Could you rewrite the records from the line with "Occasions (76, 26)" up to and including the line with "Non-Photo (38, 211)" as a JSON list of strings, one string per line and no blank lines?
════════════════
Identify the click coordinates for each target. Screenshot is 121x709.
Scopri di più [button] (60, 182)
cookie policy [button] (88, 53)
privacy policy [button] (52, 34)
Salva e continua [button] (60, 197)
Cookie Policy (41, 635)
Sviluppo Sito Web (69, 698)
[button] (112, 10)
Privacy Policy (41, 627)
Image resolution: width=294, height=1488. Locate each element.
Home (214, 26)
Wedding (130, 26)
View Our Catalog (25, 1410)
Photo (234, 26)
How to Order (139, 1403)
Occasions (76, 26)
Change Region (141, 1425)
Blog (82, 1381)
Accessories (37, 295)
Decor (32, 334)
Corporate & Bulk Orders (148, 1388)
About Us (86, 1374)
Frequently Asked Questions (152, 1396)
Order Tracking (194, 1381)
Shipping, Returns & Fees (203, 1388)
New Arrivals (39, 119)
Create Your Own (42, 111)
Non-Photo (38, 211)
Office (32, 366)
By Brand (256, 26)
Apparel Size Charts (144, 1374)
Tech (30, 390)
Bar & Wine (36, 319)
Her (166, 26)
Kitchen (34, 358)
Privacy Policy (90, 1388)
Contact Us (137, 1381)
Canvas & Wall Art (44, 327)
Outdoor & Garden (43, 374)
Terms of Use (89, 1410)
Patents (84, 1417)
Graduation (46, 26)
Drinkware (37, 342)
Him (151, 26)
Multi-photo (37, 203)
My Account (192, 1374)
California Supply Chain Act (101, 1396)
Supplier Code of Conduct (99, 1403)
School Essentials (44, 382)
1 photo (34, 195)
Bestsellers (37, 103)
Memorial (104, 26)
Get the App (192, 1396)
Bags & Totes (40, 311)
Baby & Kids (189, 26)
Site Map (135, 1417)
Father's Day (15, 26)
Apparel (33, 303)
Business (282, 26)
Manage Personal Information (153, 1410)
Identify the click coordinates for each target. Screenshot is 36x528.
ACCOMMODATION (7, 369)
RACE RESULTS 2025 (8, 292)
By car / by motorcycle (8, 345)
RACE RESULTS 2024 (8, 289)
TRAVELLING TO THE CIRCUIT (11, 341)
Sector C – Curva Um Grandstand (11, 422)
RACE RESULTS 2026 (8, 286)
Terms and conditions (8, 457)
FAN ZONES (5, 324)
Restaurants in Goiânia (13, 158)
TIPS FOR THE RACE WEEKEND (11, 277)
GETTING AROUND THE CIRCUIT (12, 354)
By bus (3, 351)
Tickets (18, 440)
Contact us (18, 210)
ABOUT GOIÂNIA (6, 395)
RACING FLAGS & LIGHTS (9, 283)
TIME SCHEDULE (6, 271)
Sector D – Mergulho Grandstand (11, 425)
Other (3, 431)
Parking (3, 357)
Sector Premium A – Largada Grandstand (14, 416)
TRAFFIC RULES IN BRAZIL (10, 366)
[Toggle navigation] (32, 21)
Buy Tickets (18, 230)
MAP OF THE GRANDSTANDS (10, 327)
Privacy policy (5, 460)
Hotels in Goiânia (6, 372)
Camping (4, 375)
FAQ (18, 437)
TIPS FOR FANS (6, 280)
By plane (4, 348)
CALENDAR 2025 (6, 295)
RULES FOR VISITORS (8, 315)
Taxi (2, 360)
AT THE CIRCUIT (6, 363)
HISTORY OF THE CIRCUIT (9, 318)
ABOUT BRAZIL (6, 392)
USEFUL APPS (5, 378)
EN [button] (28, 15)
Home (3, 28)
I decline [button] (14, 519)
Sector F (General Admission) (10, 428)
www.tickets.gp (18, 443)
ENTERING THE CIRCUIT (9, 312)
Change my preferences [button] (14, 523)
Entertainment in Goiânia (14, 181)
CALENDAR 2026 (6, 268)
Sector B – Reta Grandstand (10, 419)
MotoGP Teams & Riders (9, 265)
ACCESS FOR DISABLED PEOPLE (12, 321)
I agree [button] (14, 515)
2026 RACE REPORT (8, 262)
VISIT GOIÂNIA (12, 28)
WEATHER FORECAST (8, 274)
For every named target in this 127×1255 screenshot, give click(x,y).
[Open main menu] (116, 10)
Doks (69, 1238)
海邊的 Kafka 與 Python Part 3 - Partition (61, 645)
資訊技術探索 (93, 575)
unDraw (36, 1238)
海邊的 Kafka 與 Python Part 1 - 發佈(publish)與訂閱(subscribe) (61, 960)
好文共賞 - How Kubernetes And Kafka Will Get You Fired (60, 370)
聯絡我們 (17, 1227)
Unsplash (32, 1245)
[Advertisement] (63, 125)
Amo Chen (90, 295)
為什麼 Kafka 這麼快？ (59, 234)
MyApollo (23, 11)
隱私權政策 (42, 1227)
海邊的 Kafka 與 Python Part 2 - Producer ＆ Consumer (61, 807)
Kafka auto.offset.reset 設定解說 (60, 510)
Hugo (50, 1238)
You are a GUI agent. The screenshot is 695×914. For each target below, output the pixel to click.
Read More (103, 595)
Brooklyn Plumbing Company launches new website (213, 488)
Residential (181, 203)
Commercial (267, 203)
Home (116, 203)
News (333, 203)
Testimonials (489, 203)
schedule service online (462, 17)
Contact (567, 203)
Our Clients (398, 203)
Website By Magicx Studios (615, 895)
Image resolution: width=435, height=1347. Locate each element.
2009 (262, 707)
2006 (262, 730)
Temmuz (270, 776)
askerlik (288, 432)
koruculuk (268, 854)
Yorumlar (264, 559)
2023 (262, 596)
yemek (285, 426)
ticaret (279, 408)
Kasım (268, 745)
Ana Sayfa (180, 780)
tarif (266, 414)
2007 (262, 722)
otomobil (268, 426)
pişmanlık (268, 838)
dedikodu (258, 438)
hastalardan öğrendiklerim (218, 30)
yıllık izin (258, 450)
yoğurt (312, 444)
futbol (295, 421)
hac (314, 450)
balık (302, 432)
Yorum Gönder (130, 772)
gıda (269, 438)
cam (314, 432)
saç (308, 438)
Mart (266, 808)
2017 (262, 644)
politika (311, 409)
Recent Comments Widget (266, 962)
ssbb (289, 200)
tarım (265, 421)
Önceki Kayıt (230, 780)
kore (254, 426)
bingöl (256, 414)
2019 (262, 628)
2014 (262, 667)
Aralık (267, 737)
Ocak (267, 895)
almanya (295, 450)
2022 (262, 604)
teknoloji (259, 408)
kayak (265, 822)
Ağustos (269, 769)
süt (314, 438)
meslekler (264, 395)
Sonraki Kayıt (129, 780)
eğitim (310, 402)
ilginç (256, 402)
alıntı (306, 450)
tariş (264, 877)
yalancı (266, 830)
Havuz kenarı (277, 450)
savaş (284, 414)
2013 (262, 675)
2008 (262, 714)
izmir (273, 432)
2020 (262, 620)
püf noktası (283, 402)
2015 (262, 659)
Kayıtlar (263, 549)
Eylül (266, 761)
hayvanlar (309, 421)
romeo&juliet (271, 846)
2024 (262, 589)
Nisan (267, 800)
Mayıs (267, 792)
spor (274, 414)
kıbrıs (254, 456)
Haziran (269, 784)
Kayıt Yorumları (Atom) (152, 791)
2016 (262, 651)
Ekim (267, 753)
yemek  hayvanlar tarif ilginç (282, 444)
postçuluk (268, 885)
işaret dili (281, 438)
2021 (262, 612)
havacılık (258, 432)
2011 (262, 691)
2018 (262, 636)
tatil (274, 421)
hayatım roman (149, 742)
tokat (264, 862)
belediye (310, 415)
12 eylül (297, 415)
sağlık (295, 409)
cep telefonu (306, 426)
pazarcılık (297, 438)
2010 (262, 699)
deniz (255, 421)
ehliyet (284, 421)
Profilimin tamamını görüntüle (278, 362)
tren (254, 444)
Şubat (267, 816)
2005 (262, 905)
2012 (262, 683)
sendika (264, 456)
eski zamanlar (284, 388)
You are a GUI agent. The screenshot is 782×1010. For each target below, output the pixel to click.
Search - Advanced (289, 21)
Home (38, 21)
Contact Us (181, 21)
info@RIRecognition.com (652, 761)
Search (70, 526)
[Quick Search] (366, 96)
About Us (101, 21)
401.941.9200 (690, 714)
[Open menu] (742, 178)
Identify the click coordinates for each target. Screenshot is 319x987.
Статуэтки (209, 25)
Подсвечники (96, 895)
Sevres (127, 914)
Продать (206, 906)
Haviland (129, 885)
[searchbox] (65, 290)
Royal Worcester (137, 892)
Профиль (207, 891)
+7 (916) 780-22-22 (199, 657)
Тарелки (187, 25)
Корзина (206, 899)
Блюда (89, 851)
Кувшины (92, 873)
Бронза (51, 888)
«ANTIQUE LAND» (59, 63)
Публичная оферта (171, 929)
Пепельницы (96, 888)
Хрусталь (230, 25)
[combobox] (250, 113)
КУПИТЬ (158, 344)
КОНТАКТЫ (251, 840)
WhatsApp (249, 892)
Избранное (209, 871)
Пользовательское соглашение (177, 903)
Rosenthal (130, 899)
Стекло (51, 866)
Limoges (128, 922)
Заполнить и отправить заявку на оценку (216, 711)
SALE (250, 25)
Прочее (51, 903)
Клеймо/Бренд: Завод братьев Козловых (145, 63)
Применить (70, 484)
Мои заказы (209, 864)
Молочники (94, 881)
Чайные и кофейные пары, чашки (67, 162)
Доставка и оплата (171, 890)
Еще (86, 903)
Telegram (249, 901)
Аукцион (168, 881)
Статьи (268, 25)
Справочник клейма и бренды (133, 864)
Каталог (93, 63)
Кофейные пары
════════════════
Result »
[
  "Occasions (76, 26)",
  "Change Region (141, 1425)",
  "Blog (82, 1381)",
  "Accessories (37, 295)",
  "Decor (32, 334)",
  "Corporate & Bulk Orders (148, 1388)",
  "About Us (86, 1374)",
  "Frequently Asked Questions (152, 1396)",
  "Order Tracking (194, 1381)",
  "Shipping, Returns & Fees (203, 1388)",
  "New Arrivals (39, 119)",
  "Create Your Own (42, 111)",
  "Non-Photo (38, 211)"
]